◆ **MATERIAL TO PROCESS**
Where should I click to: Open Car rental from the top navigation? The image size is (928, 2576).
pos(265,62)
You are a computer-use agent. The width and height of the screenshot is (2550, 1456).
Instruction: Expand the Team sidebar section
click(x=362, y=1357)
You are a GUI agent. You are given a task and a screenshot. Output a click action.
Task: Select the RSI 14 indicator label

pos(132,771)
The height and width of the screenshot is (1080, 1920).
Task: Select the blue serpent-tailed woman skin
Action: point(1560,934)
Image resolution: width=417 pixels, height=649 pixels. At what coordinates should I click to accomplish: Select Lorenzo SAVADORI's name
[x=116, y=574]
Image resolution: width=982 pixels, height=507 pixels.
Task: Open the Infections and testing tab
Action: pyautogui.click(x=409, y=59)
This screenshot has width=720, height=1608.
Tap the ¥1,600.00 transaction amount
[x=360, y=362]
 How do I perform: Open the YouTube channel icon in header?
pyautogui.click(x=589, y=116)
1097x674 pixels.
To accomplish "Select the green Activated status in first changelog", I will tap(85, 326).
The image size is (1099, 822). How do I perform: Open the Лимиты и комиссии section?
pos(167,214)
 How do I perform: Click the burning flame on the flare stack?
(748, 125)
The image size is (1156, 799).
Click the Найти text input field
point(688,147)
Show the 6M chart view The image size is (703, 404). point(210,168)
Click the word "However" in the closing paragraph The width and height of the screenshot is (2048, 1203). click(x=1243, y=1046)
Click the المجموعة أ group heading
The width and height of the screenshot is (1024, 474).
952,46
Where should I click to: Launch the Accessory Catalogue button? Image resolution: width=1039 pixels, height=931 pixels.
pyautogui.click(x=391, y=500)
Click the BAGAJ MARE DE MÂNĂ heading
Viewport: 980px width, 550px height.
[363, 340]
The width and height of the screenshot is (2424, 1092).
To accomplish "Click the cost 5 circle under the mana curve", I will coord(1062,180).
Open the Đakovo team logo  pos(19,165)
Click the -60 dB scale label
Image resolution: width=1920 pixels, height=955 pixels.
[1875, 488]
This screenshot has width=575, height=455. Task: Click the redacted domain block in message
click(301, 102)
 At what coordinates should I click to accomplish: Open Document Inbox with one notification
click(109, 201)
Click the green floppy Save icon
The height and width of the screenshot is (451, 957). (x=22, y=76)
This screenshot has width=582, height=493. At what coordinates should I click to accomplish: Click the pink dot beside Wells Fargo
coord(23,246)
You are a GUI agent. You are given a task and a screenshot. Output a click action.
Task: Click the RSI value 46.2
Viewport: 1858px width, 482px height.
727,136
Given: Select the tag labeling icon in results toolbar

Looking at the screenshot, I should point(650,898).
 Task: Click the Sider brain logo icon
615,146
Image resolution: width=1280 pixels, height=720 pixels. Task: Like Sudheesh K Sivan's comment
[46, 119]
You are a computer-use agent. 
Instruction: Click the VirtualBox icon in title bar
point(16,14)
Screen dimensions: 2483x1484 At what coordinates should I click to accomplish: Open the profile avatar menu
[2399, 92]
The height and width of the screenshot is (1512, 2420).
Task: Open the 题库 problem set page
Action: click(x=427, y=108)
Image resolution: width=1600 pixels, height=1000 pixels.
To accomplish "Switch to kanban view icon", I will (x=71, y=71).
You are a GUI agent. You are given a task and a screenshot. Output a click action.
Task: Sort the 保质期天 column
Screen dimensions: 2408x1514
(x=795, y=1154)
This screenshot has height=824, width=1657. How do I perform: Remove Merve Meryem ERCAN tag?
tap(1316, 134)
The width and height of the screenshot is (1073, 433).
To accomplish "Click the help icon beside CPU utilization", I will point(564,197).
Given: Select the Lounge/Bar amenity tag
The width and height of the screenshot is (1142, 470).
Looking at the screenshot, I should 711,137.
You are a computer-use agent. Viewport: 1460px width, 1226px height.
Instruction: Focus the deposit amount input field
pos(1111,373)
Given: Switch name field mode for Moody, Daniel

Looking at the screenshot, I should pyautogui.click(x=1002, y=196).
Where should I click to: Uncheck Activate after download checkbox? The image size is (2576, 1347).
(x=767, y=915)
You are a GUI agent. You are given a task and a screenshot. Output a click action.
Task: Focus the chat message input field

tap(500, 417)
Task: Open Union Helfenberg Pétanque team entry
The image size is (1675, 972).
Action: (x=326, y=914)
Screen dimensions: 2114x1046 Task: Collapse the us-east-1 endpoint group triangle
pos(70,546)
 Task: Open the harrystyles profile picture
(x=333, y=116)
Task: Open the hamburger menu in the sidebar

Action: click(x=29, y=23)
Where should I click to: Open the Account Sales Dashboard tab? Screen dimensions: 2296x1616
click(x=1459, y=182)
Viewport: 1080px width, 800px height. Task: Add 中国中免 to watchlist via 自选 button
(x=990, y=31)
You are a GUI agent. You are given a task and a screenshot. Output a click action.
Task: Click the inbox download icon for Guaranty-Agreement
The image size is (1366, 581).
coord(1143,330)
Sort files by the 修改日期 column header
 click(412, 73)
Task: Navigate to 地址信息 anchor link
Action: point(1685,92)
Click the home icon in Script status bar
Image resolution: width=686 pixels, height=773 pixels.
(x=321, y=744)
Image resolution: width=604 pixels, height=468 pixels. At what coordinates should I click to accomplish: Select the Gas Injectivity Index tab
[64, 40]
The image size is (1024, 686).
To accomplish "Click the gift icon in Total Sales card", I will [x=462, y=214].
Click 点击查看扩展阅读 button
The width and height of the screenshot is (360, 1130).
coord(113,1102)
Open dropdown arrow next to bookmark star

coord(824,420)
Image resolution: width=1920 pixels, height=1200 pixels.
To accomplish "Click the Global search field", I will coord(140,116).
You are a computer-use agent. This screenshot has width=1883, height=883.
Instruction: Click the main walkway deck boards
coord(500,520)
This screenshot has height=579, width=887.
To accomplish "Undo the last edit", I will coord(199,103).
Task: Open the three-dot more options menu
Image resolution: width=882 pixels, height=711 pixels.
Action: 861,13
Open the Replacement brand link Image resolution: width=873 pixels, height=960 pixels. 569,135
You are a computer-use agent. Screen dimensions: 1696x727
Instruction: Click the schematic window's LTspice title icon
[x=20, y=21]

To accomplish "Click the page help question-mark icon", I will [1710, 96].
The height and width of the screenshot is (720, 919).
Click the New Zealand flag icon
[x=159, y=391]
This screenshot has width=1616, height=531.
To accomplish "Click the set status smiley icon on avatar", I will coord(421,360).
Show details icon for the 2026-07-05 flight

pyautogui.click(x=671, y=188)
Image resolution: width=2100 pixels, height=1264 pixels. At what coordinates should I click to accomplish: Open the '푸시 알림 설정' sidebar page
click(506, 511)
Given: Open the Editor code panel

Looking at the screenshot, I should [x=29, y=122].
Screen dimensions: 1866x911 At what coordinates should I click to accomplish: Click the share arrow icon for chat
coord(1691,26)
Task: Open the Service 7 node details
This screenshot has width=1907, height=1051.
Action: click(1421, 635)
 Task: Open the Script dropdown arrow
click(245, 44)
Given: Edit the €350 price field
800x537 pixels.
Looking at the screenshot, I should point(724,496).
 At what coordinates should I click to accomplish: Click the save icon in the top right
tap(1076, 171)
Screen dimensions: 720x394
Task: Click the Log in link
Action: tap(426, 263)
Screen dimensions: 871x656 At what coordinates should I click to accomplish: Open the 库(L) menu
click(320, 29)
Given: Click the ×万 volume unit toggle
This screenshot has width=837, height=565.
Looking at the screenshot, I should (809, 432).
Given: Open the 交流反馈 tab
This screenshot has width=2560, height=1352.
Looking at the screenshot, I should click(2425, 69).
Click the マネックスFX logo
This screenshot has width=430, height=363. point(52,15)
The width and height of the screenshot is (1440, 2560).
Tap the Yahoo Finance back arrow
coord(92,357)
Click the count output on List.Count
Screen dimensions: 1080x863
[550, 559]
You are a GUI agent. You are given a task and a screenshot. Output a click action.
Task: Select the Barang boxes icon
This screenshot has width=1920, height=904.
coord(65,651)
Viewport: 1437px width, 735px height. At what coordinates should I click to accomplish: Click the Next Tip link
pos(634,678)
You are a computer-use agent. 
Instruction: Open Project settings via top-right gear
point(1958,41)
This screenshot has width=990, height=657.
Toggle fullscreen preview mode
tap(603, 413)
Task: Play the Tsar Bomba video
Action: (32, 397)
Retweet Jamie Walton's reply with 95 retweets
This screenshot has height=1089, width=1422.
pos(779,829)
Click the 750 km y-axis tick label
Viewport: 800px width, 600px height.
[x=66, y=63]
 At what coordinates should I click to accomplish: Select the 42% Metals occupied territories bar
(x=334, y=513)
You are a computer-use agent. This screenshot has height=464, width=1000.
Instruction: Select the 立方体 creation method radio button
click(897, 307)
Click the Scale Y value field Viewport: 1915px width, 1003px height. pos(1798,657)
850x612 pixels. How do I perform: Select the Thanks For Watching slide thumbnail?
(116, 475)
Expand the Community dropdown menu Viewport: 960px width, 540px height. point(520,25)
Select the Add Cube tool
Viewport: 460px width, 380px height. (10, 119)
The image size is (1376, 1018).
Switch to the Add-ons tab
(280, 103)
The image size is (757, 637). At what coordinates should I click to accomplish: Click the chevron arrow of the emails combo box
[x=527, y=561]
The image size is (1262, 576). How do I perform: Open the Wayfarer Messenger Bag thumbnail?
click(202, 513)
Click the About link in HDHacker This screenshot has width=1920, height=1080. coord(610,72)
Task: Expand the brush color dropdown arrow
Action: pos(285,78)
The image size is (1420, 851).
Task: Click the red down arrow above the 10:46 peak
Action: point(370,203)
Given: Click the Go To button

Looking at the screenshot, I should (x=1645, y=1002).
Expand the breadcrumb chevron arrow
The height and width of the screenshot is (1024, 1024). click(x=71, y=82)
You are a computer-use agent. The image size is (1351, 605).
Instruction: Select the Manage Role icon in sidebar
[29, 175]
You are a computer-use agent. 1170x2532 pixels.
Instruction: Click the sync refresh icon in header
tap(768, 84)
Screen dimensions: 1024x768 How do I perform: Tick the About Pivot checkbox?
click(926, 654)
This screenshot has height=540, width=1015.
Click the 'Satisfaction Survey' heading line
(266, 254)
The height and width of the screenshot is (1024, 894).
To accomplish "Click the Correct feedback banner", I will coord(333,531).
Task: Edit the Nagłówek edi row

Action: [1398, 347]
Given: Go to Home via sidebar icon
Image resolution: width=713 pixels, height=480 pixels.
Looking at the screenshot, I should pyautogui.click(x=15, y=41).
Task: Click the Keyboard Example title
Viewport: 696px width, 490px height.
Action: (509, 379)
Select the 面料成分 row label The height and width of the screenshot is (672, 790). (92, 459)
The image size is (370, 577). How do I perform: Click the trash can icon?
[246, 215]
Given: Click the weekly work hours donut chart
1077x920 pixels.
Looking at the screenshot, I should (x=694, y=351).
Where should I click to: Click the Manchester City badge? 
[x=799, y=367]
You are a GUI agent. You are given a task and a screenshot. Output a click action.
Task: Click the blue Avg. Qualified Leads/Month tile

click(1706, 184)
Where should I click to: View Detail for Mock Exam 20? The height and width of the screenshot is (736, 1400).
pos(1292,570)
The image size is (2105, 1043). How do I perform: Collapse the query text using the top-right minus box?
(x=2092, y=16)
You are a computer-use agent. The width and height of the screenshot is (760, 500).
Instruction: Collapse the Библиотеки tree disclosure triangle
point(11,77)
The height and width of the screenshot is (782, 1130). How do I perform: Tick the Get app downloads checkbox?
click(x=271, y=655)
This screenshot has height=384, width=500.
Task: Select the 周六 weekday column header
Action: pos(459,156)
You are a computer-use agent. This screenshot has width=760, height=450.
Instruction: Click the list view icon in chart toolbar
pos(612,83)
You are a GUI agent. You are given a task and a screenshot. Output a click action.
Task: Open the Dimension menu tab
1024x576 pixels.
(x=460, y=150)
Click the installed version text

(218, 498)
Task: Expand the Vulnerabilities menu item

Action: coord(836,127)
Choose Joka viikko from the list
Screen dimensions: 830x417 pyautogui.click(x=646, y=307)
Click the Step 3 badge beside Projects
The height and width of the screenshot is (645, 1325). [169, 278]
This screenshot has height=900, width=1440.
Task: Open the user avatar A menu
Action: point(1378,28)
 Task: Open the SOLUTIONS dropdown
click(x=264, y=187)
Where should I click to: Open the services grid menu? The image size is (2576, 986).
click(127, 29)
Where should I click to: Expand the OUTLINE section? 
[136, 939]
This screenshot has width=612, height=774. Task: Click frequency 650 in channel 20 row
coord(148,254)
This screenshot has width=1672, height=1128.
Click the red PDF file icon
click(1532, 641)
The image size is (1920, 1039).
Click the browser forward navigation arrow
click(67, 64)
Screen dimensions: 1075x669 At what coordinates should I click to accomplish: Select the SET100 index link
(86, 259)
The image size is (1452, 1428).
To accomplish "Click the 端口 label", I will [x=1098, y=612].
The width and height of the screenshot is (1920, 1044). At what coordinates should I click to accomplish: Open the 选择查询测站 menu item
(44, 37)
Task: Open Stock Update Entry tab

◆ **PROBLEM DETAILS**
Change "forward" to "back" in the entries from the line with "Where should I click to: Open the services" through the end of the entries, and give only those lines with nothing else altered.

◆ **WORKED ANSWER**
Where should I click to: Open the services grid menu? The image size is (2576, 986).
click(127, 29)
Where should I click to: Expand the OUTLINE section? 
[136, 939]
This screenshot has width=612, height=774. Task: Click frequency 650 in channel 20 row
coord(148,254)
This screenshot has width=1672, height=1128.
Click the red PDF file icon
click(1532, 641)
The image size is (1920, 1039).
Click the browser back navigation arrow
click(67, 64)
Screen dimensions: 1075x669 At what coordinates should I click to accomplish: Select the SET100 index link
(86, 259)
The image size is (1452, 1428).
To accomplish "Click the 端口 label", I will [x=1098, y=612].
The width and height of the screenshot is (1920, 1044). At what coordinates should I click to accomplish: Open the 选择查询测站 menu item
(44, 37)
Task: Open Stock Update Entry tab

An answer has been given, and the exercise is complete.